WASHINGTON: Children who are bullied in fifth grade are more likely to become depressed and experiment with drugs and alcohol during their teen years than their peers who weren’t victimised by other kids, a US study suggests.
Researchers followed almost 4,300 students starting in fifth grade when they were around 11 years old. By tenth grade, 24 percent of the teens drank alcohol, 15 percent smoked marijuana, and 12 percent used tobacco.
More frequent episodes of physical and emotional bullying in fifth grade were associated with higher odds of depression by seventh grade, which was, in turn, linked to greater likelihood of substance use later in adolescence, the study found.
“We drew on the self-medication hypothesis when trying to understand why peer victimisation may lead to substance use over time,” said lead study author Valerie Earnshaw, a human development and family studies researcher at the University of Delaware in Newark.

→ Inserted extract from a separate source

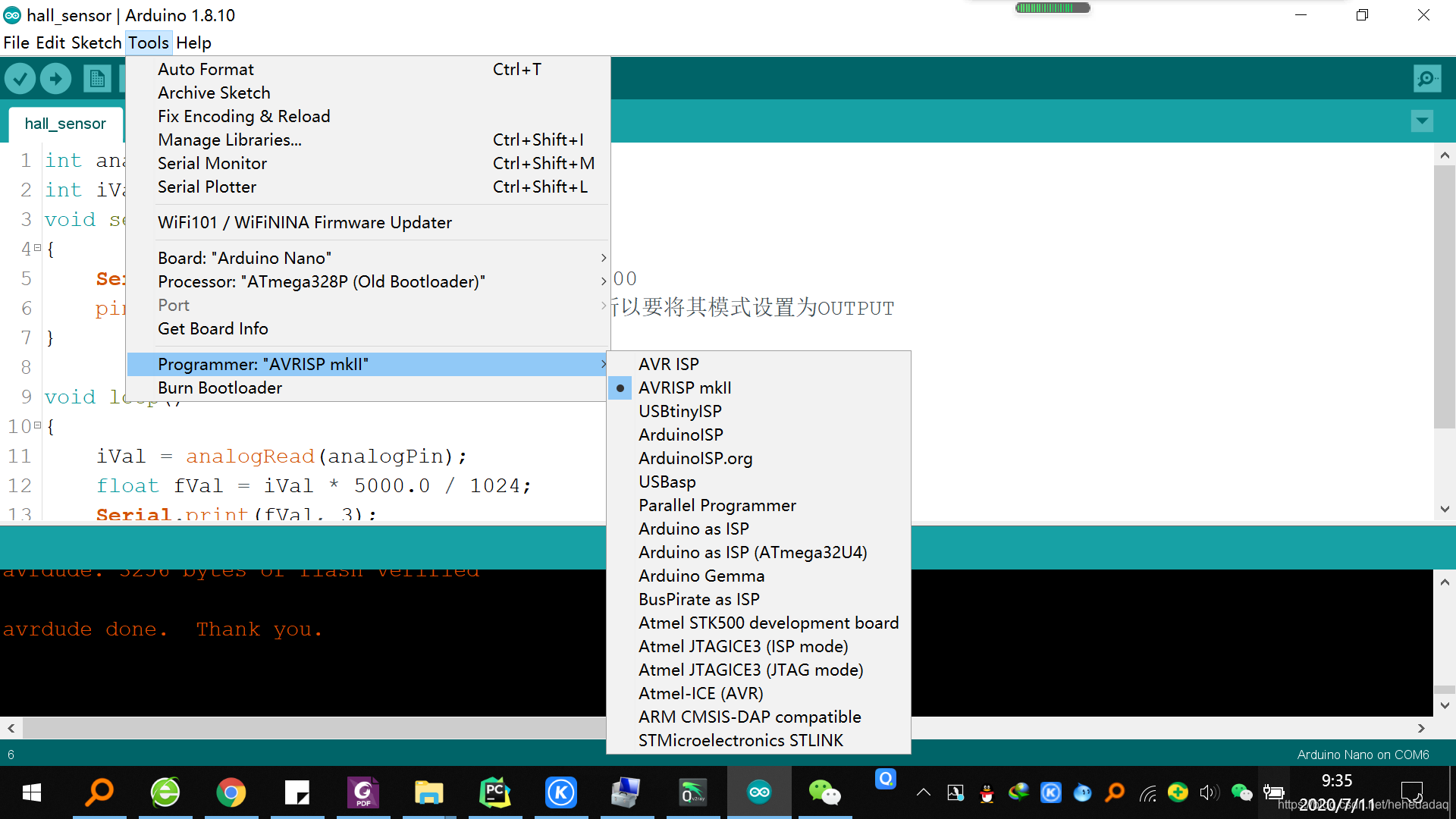Click Burn Bootloader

“This suggests that people use substances to try to relieve painful feelings or control their emotions,” Earnshaw said by email. “So, youth who are bullied feel bad, or experience depressive symptoms, and then may use substances to try to feel better.”
For the study, researchers examined data from three surveys conducted from 2004 to 2011 among students at schools in Houston, Los Angeles and Birmingham, Alabama.
Students were asked if they had used tobacco, alcohol or marijuana in the past 30 days and how often they had been victims of bullying by their peers in the previous year. Questions on peer victimisation touched on both physical aggression like shoving and kicking as well as emotional taunts like saying nasty things about them to other kids.
At the start of the study in fifth grade, about 10 percent of participants said they had been victims of bullying. This was more common among sexual minorities, kids who had chronic illnesses, and boys.
By seventh grade, almost 2 percent of the students reported symptoms of depression. And by the end of the study in tenth grade, substance use was more common among the kids who had previously reported bullying and depression.